At first, let’s solve the simplified version of the problem: given N, M, X, Y and we have to determine whether the first player wins or not. We will consider that X is between 1 and N and Y is between 1 and M for convenience.
Consider some vertical cut that is located to the left of the marked cell. If we make this cut, the number of columns that we can cut to the left of the marked cell will change. But this will not change the number of columns to the right of the marked cell, and the number of rows to the bottom and to the top of this cell that we’ll be able to cut. The same applies for three other types of cuts. That means that actually, all four types of our possible cuts are independent from each other. Let’s denote the number of cells to the left of the marked cell by L, to the right by R, to the top by U and to the bottom by D. The fact that all four types of cuts are independent gives rise to the following idea: it’s a nim game with four piles with sizes respectively L, R, U, D. So, if the XOR of these four numbers isn’t equal to zero, the first player wins.
Now, knowing how to check a single cell, the following solution is straightforward: check every cell. It’s time complexity is O(N*M) and it will bring us 61 point.

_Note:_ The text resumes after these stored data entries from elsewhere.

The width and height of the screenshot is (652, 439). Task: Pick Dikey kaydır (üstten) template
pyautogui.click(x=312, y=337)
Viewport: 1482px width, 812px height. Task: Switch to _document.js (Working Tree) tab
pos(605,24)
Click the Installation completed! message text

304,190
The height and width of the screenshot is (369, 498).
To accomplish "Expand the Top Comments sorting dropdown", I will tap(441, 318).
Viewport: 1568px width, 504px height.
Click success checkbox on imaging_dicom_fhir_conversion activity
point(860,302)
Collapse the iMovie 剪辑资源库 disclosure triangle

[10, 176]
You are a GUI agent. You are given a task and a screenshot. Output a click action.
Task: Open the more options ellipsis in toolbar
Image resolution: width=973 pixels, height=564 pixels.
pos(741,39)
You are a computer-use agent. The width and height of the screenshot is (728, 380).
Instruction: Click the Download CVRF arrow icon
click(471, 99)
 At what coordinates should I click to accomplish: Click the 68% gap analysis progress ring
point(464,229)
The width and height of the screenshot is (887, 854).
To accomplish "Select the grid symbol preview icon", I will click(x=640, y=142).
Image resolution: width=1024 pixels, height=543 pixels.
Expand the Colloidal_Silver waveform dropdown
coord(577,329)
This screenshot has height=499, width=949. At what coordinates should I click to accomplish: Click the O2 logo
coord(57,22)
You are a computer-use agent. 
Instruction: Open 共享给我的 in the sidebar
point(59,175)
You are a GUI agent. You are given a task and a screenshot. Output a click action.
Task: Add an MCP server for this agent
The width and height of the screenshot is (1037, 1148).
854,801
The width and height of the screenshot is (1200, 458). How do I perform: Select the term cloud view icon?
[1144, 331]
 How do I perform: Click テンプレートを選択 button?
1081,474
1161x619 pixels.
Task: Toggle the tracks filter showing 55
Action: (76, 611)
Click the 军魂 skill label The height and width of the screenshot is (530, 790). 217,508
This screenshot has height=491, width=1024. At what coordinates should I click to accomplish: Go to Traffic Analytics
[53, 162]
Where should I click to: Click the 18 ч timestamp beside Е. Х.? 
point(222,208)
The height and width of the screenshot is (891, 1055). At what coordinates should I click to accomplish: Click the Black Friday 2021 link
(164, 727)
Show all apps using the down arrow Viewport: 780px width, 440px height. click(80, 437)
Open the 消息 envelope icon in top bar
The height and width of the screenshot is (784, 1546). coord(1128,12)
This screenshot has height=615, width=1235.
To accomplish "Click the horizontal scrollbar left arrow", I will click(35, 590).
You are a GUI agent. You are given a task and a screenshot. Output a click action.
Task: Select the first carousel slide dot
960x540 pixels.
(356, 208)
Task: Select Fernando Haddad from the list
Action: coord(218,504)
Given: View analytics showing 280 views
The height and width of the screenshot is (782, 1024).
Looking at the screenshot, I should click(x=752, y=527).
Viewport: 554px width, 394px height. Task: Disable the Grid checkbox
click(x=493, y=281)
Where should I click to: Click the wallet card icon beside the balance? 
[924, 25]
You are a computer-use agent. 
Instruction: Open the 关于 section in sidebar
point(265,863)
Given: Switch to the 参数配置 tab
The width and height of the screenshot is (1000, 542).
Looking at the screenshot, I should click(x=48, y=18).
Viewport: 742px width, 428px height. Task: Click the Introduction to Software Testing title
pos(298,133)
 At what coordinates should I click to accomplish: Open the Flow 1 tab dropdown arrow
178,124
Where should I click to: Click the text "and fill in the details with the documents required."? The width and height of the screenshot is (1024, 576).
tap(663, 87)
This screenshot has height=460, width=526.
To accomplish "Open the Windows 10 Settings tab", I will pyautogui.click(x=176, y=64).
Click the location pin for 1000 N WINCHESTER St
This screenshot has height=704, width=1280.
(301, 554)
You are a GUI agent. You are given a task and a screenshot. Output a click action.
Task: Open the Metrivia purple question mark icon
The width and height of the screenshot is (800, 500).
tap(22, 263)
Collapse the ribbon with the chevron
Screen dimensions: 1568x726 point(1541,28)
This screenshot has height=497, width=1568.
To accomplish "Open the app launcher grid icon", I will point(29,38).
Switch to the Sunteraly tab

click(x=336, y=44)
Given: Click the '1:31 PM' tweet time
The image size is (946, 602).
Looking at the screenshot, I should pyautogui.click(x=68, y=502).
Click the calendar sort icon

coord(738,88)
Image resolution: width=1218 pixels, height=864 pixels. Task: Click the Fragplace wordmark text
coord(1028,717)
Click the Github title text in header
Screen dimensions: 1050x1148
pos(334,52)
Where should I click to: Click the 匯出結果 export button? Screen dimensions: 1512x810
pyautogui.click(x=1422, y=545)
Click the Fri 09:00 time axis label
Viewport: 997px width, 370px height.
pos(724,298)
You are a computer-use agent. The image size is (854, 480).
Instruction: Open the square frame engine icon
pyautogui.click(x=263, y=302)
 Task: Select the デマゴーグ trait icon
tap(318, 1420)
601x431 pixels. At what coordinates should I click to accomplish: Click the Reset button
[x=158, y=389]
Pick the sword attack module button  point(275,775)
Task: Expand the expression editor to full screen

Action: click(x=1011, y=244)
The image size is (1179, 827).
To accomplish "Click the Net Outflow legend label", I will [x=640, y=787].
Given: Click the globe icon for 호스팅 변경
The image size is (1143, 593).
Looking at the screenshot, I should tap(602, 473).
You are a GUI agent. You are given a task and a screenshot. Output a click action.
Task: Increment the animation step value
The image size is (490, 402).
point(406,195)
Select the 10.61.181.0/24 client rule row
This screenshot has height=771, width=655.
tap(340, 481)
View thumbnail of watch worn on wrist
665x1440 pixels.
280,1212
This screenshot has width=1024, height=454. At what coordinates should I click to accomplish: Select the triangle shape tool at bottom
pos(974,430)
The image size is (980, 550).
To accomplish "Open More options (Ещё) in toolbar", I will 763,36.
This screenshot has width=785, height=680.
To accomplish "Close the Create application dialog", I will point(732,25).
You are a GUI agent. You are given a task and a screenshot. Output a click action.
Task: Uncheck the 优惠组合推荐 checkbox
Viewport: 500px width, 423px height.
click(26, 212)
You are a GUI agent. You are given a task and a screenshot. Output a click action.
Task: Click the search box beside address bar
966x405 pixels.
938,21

How to get the remaining 39 points? At first, we should notice that L+R is a constant and always equals to M-1. So, we obtain O(M) possible values for L XOR R. At second, U+D is also a constant, and it equals to N-1, and again, we obtain O(N) possible XOR values for U XOR D. And now the problem is: given two lists of numbers, find the number of pairs, where the first number is from the first list and the second number is from the second list and XOR of these numbers is nonzero. As we know, XOR equals to zero only if the first it’s argument equals to the second. So, we can get the answer as (N*M - number of pairs (i, j) such that the i-th number in the first list equals to the j-th number in the second). And to calculate the number of such pairs fast, you can handle some array, let’s call it F, where F[X] equals to the amount of numbers that equal to X in the first list. Then, the number of “equal pairs” is simply the sum of F[B*] for all possible natural values from 1 to M, where B* corresponds to the i-th number in the second list. This gives us 100 point solution.